AmCham argues that telecom costs will still prove prohibitively expensive for companies. But even more pervasive barriers exist for foreign participation in IT buildout.

Cozy oligopoly
Officially this year, foreign companies will be able to break into the Internet-service and Internet-access provider businesses here, potentially shaking up the cozy oligopoly of five government-regulated ISPs. "There may be as many as 20 or 30 or even 50 ISPs," predicted IDC's Tam.

But nobody is going to give up his slice of the pie without a fight, suggested Bui Quang Ngoc, vice managing director of the Ministry of Science Technology and Environment. MSTE believes in managed, regulated competition, Ngoc said.

"I think it is not going to be too easy to become an ISP. I think our government does not like to give out too many licenses, because it can't control them. [Internet access is] a very new service, and it is seen as a social service and something sensitive. Therefore, I think the government is right to limit it. . . . In the West you can do anything, but not here," he said.

But when published law and actual practice part, as they often seem to do in Vietnam, private enterprise fills the gap. That brings us back to Hai and his backyard-built PCs and bootlegged software. About 80 percent of Vietnam's PCs are made on a tolerated but disliked quasi-black market, admitted Nguyen Viet Hung, director of the the Ministry of Industry's state PC builder, VEIC. VEIC plans to bring out three state-sanctioned PC models, for homes, schools and businesses, to improve quality, he said.

"They import legally and illegally," Hung said, laughing, of businesses like Hai's, "so our government wants to concentrate and take control."

Established offshore vendors would argue that Hung has a point. Motorola, for one, has stated concern about "gray imports" with inferior, non-OEM parts that result in poor quality and a secondary black market for genuine branded phones. The root problem is the import tax, which runs to 20 percent for mobile phones, 21 percent on hardware and peripherals and 10 percent on software, the company argues.

Customs regulations are a "subtle problem," said Yukichi Takeda, group president of Fujitsu Ltd.'s corporate manufacturing-systems division, which runs what is perhaps Vietnam's most successful foreign-owned semiconductor plant: Fujitsu Computer Products of Vietnam Inc.

It took six months and "a lot of paperwork and a lot of negotiation" to get "inexperienced" local customs officials to acquiesce to Fujitsu's requests to import raw materials and export its 2 million monthly production of printed-circuit boards without interference, Takeda said.

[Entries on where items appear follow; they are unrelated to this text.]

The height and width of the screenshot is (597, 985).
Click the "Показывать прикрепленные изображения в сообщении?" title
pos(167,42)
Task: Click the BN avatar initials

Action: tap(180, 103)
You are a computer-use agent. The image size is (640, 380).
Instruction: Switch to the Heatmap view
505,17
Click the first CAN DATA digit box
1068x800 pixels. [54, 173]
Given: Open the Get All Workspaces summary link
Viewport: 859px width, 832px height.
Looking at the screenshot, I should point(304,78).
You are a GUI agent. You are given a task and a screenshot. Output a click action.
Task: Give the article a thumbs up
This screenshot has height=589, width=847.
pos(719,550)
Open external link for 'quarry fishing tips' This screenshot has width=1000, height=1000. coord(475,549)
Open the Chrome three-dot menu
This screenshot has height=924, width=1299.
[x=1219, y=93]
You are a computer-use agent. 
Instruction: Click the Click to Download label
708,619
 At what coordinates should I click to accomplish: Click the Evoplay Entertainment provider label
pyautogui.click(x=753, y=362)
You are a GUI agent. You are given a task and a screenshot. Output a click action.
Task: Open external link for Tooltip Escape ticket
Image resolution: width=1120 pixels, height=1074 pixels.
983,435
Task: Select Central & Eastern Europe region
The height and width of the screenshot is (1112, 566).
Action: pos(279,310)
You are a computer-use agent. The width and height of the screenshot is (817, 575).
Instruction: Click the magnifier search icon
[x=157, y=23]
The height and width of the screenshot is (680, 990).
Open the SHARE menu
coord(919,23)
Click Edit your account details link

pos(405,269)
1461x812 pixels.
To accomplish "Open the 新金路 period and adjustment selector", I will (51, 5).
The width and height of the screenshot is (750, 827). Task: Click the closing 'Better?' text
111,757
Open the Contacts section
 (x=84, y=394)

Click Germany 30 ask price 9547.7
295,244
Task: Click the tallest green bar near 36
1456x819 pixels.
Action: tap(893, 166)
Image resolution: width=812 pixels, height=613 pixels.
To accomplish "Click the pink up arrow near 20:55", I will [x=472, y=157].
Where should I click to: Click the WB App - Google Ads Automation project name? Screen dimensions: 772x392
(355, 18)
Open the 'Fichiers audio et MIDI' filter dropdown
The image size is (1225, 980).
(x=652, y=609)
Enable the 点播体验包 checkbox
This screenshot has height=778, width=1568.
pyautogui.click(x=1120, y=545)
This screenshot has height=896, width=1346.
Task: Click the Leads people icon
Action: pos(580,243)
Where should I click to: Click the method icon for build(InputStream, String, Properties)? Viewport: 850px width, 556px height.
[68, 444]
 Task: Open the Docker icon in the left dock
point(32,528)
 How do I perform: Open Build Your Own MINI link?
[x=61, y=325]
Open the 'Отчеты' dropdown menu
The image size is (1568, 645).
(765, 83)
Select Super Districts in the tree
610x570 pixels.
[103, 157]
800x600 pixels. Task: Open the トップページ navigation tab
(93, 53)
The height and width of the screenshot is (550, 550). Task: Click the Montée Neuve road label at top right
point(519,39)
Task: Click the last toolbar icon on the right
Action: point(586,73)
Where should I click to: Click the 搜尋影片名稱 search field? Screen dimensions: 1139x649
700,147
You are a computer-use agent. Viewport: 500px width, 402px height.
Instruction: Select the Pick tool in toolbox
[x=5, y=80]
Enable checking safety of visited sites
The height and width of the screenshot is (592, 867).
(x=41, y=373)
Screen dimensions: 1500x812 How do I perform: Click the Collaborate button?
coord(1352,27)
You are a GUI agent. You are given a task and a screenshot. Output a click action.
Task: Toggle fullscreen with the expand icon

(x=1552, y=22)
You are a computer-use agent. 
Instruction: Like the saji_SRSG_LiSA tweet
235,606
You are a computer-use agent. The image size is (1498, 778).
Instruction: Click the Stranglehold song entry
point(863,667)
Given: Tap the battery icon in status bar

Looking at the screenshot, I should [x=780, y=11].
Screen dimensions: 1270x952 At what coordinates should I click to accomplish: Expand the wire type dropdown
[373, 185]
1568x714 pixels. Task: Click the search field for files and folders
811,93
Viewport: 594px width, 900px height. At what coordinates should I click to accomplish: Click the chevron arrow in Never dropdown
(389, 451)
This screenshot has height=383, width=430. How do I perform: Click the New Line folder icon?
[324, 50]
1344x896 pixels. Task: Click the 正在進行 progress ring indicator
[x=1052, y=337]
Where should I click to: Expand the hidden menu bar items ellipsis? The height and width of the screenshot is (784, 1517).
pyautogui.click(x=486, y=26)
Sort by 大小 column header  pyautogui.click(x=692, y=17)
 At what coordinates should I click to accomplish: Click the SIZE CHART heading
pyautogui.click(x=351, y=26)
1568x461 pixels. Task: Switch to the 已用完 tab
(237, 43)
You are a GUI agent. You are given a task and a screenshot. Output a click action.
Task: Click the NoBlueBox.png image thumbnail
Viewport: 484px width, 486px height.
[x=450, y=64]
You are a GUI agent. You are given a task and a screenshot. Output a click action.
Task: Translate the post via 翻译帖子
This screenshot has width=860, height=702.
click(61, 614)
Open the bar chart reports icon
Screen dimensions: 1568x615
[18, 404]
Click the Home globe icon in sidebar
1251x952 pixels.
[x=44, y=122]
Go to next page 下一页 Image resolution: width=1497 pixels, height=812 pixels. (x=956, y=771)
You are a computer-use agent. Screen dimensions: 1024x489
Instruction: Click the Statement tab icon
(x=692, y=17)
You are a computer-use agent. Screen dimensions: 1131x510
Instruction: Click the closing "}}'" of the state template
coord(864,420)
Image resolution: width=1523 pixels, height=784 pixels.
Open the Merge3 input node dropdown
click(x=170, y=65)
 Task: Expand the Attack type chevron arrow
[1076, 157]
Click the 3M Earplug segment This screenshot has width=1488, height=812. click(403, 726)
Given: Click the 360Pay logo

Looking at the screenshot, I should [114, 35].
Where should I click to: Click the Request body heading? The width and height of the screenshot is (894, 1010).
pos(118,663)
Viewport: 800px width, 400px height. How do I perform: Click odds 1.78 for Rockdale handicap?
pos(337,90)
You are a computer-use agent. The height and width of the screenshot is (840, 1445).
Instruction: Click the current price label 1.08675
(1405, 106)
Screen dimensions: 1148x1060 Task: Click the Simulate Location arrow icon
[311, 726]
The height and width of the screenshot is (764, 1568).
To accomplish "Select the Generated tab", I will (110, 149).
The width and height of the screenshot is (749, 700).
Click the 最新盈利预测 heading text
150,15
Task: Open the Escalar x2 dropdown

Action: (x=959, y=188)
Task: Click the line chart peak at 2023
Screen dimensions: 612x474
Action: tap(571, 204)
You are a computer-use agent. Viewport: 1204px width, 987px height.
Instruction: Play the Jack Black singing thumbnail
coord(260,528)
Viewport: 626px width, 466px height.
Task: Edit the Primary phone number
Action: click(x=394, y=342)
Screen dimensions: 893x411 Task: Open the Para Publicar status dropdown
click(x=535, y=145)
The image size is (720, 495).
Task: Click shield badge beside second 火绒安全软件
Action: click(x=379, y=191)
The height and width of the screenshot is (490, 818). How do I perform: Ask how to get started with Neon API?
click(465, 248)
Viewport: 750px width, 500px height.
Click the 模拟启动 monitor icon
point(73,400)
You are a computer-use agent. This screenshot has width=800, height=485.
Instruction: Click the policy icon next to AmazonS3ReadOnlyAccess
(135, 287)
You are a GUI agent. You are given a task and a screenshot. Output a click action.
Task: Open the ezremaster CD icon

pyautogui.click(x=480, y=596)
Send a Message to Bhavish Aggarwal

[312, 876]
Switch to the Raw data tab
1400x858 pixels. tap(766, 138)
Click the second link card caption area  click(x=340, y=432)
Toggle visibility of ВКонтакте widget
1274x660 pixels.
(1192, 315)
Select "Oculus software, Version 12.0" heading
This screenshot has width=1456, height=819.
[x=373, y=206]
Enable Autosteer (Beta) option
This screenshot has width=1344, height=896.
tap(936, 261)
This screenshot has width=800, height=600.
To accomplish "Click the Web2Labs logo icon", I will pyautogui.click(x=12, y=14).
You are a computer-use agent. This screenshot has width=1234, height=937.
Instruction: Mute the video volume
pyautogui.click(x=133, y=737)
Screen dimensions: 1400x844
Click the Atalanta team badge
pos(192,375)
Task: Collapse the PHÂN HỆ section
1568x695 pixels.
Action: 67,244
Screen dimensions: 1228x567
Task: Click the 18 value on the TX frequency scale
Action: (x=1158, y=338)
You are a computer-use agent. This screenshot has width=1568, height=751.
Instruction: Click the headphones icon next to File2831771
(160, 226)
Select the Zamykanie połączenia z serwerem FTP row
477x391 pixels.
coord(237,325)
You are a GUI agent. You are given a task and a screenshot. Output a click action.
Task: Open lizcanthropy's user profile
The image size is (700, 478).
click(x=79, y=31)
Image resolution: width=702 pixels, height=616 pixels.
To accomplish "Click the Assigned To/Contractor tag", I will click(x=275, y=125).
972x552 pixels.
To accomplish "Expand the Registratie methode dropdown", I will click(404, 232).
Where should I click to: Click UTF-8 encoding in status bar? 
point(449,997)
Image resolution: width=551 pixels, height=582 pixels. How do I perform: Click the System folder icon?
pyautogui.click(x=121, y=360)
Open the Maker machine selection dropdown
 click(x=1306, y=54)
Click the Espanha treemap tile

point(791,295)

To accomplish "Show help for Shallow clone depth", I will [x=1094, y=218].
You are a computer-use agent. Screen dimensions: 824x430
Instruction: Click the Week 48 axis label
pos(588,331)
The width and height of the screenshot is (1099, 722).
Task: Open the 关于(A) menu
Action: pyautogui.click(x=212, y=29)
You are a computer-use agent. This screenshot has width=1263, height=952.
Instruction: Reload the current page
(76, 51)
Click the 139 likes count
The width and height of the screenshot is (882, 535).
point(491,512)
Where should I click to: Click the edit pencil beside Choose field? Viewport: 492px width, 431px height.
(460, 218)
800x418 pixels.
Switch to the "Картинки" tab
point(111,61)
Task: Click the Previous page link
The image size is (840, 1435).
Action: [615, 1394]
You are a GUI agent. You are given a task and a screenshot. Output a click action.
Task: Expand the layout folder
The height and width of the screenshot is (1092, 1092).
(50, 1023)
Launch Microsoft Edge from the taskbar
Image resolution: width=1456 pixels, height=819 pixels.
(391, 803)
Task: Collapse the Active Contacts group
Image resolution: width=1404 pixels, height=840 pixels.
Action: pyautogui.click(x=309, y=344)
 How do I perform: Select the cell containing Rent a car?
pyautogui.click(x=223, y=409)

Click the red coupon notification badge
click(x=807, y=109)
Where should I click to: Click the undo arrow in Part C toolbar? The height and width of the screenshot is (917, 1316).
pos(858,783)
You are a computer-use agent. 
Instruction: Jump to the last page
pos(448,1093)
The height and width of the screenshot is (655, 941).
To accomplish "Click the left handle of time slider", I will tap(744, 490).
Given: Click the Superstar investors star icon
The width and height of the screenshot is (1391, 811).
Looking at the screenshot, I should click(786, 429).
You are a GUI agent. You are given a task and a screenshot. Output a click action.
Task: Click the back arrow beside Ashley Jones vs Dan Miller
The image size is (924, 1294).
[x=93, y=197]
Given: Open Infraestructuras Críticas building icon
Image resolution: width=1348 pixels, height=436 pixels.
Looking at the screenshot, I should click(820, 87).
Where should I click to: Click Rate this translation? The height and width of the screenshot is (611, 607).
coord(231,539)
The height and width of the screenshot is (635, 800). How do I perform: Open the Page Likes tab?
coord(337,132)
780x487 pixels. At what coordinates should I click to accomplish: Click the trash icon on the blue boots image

After having built its own power-generation and waste-treatment plants, secured raw materials and battled to find suitable local contractors to build its fab, the company struggled three more years before it was licensed as a 100 percent foreign-owned high-tech company. But the rewards have proved considerable. Whereas in China only joint ventures are permitted, the Fujitsu operation's foreign-owned status lets Fujitsu Ltd. exert complete operational control, as well as exempting the plant from corporate tax until 2004, when a 15 percent rate kicks in.

Established in 1995, the 27,950-square-meter facility, which today employs 2,700, has proved a cash cow. The operation contributed revenue of $466 million in 1999, up from $104 million in 1996. With a well-educated, easily trained pool of local graduates and average labor costs that Takeda estimates are one-third lower than in China, the plant can churn out products at a cost estimated to be 10 percent lower than would have been possible in China.

"We plan to expand our business 30 percent very soon into boards for mobile phones, notebook PCs and PDAs, but 100 percent-100 percent-for export," Takeda said.